Saturday, January 15, 2011

The Right Balance?

No one ever wants to admit that they take something for granted. No one likes to be taken for granted. Reality? We all take things for granted. We are all taken for granted at some point. We’re all guilty – and it’s just something to think about... and how does that impact your life or actions.
I know I have moments in my life when I feel overwhelmed. I care about everyone – I want everyone to be “happy.” I always want to be available to everyone to listen, comfort, help, support or do whatever it takes to *be there* – this is my caretaker mode. I’m often that go-to person for many – or I’d like to believe that I am. But then there is the opposite side when I sometimes just want to take care of *me,* and not have to worry about everyone else. I feel drained and need to go into repair or maintenance – this is me mode. I pull, push, stand my ground, and isolate. I make fun of myself for becoming somewhat of a hermit.   
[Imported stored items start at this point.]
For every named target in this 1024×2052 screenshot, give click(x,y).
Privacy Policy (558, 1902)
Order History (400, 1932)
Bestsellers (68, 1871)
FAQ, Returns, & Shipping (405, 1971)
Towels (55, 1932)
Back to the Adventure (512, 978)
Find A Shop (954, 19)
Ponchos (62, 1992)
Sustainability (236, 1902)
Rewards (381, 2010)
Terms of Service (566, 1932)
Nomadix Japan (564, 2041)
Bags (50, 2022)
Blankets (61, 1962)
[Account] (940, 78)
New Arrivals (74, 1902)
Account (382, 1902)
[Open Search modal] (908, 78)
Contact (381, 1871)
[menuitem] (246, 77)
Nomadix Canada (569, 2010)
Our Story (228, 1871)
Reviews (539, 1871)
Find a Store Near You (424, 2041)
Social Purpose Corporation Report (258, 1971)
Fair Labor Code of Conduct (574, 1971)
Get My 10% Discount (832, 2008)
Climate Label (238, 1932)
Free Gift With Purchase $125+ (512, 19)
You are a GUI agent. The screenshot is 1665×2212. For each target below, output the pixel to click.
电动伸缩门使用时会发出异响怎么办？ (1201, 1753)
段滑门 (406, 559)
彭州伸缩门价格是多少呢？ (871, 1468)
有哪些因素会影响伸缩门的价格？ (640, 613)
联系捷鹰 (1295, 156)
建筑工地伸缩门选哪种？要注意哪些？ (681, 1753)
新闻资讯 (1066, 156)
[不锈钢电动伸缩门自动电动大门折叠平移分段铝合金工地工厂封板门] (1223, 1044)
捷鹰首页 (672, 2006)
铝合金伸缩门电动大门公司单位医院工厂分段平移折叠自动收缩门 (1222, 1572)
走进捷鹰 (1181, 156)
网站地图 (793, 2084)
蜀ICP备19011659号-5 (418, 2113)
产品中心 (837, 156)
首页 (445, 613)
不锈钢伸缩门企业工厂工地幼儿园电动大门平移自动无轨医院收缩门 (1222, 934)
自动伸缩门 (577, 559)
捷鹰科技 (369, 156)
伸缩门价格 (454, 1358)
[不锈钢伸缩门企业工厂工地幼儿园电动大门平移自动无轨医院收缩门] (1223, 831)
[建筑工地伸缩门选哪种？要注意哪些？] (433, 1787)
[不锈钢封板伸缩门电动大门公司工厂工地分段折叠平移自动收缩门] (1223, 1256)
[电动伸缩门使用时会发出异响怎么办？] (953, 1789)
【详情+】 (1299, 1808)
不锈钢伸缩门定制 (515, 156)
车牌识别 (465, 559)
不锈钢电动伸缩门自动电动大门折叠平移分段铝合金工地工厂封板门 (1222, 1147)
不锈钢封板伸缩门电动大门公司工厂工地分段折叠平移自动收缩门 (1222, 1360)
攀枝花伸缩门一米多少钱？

It’s all a cycle though… I suddenly wake up out of me mode and feel horribly guilty and dive right back into caretaker mode. I woke up recently and realized – goodness – I’ve been in me mode a lot lately. I felt guilty. Add to that this feeling that I wonder how much I’ve taken for granted so many people around me that I care for dearly, who in the last year or so, have taken care of me. I felt even worse.
However, upon some reflection, there’s a lesson in it for me – for all. Sometimes, life is a give and take. I can’t always give, and I can’t always take. There’s a balance, and sometimes our lives force us to be off balance. What’s important to me is that I recognize that I love so many of those near and dear, and I hope that they know that I’m still here – even when sometimes I have to take a time-out.